WMOST calculates the optimal solution based on user inputs of watershed characteristics, human water system
characteristics, management practices, and management goals (Figure 2).

Input Data

• Human water system
characteristics

•Watershed
characteristics

• Management practices
(costs and effectiveness)

• Management goals

& J

Results

• Mix of least cost
management practices
(number of units, costs)
•Graphs of modeled,
measured, and target
instream flows and
pollutant loads or
concentrations

Optimization

•Objective: Minimize
annual management costs
•Subject to management
goals and physical
constraints of the
watershed and water
system

Figure 2. WMOST modeling process from user inputs through to results used to derive
optimal solutions.

Features

~ Implementation in Microsoft Excel 2016©, allowing development of input files that can be submitted to an
online server with optimization programs, eliminating the need for specialized software.

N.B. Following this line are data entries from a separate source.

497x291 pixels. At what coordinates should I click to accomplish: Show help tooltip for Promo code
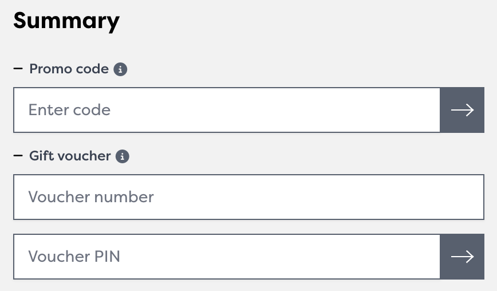[x=120, y=69]
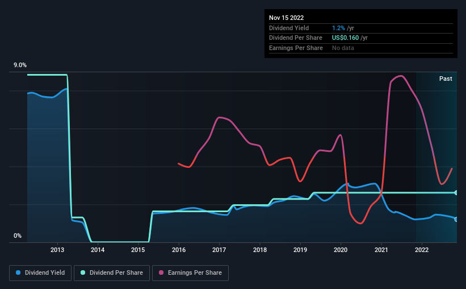466x289 pixels.
Task: Click the blue endpoint marker on Dividend Yield line
Action: pyautogui.click(x=456, y=219)
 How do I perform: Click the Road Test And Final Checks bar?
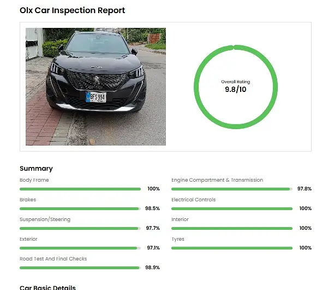(x=80, y=268)
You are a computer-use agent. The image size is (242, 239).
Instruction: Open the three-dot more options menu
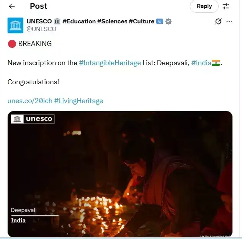pos(229,21)
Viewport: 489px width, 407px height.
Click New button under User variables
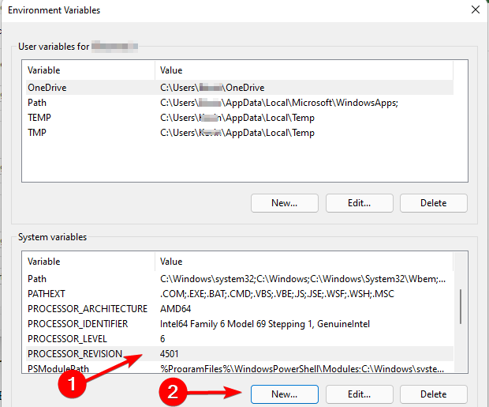[285, 202]
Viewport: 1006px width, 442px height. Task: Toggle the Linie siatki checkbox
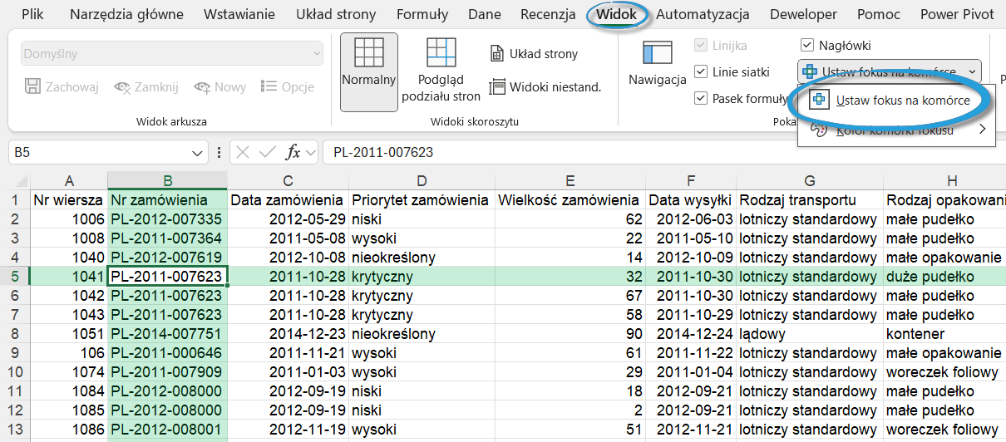(701, 72)
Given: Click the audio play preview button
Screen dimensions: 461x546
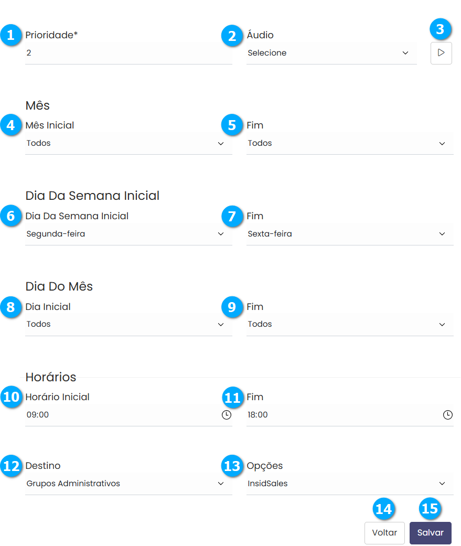Looking at the screenshot, I should (441, 53).
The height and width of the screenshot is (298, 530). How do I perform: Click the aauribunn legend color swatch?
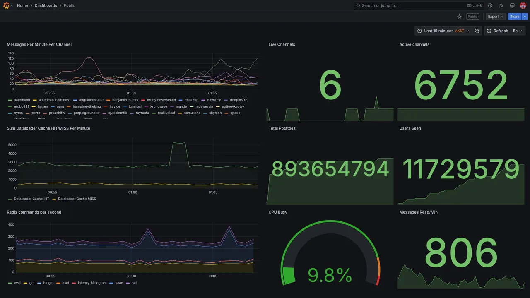tap(10, 100)
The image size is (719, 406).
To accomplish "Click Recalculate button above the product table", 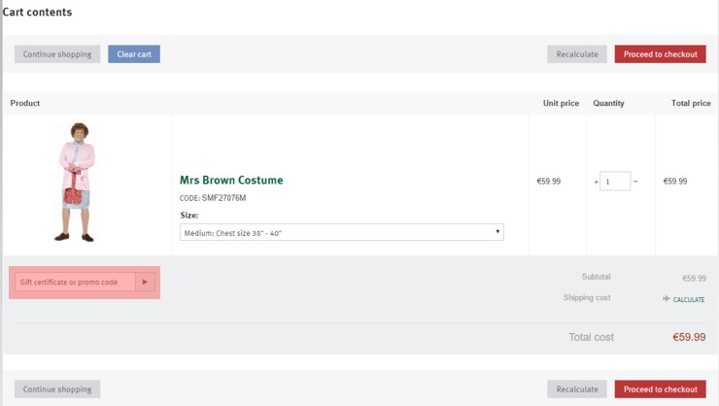I will [x=577, y=54].
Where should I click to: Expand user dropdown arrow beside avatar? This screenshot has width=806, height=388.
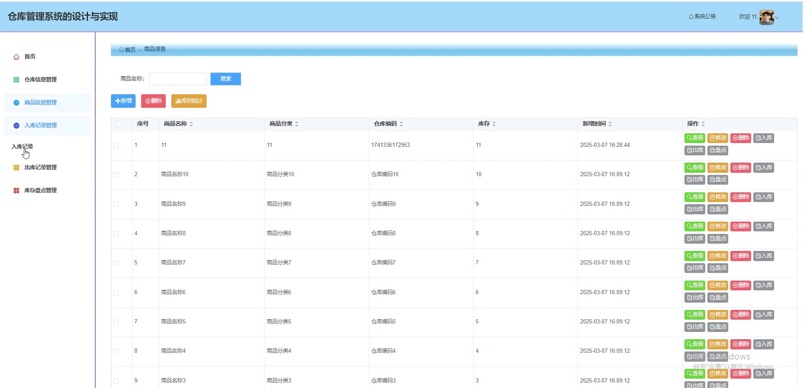pos(777,18)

~ Availability of over twenty potential management practices and goals related to the following:

• Stormwater and agricultural best management practices (BMPs): Up to fifteen BMPs (structural and
nonstructural), including traditional grey infrastructure, riparian buffers, green infrastructure, and other
low impact development practices.

• Water supply: Demand management practices, surface and groundwater pumping, surface water storage,
water treatment plant, and drinking water distribution system leak repair.

• Wastewater: Septic systems, wastewater treatment plant, and infiltration repair in wastewater collection
systems (combined or separate sewers).

• Nonpotable water reuse: Wastewater reuse facility and nonpotable distribution systems.

• Others: Aquifer storage and recharge, transfer of water and wastewater between drainage basins, land
conservation, minimum human demand, and minimum and maximum in-stream flow targets, maximum
combined sewer overflow events, maximum water quality concentrations or loads.

~ Spatially lumped calculations modeling one basin and one reach, but with flexibility in the number of hydrologic
response units.

~ Modeling time step of a day or month without a limit on the length of the modeling period.

~ Consideration of baseflow, peak water flows, water quality (concentration and pollutant loads).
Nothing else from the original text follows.